What is being asked: Go through the entries below line by line and tally those holding "label"; write only the tally.

Supplied data:
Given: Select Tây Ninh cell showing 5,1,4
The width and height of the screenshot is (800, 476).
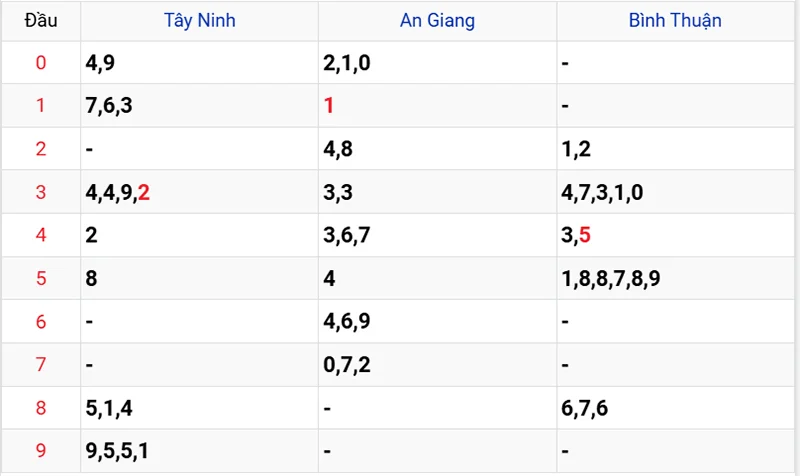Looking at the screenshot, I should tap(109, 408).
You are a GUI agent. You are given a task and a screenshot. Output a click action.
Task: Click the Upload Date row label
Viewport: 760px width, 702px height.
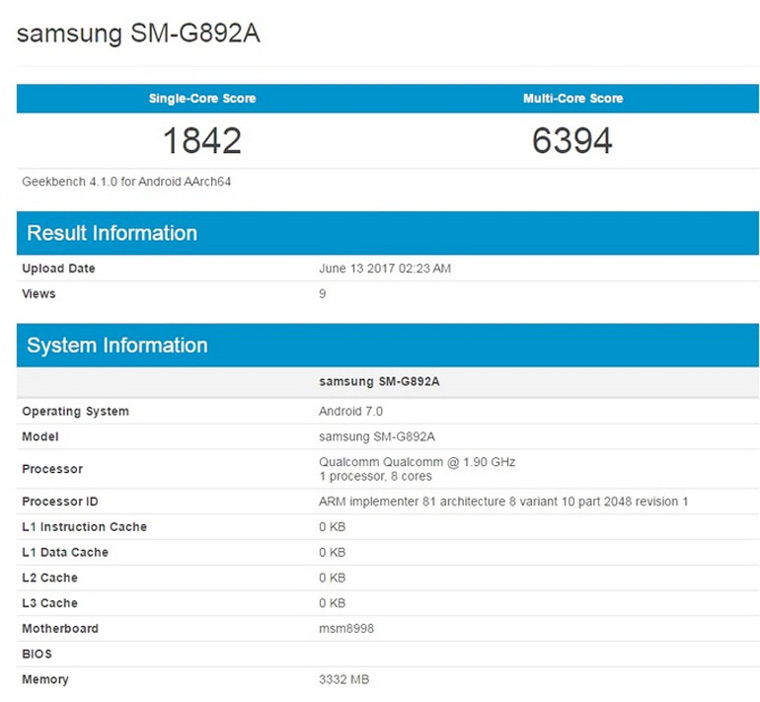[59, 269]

==

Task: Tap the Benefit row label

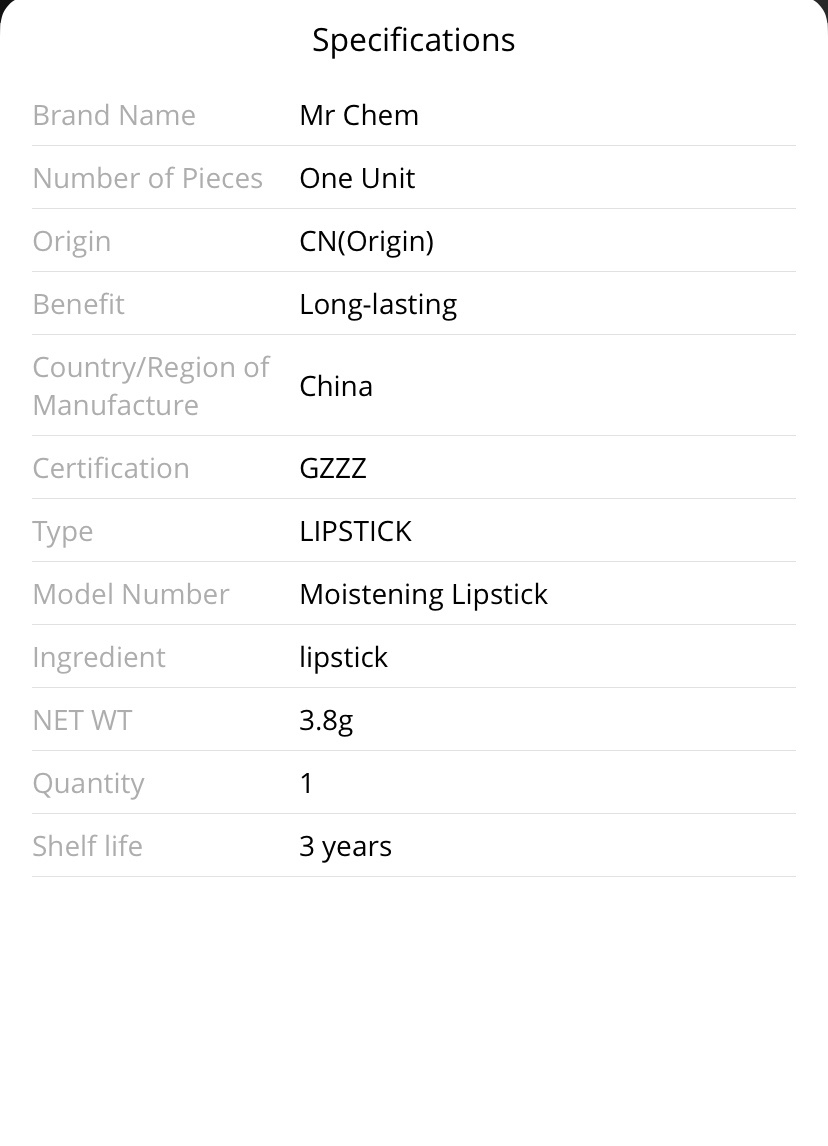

Finished exercise: 2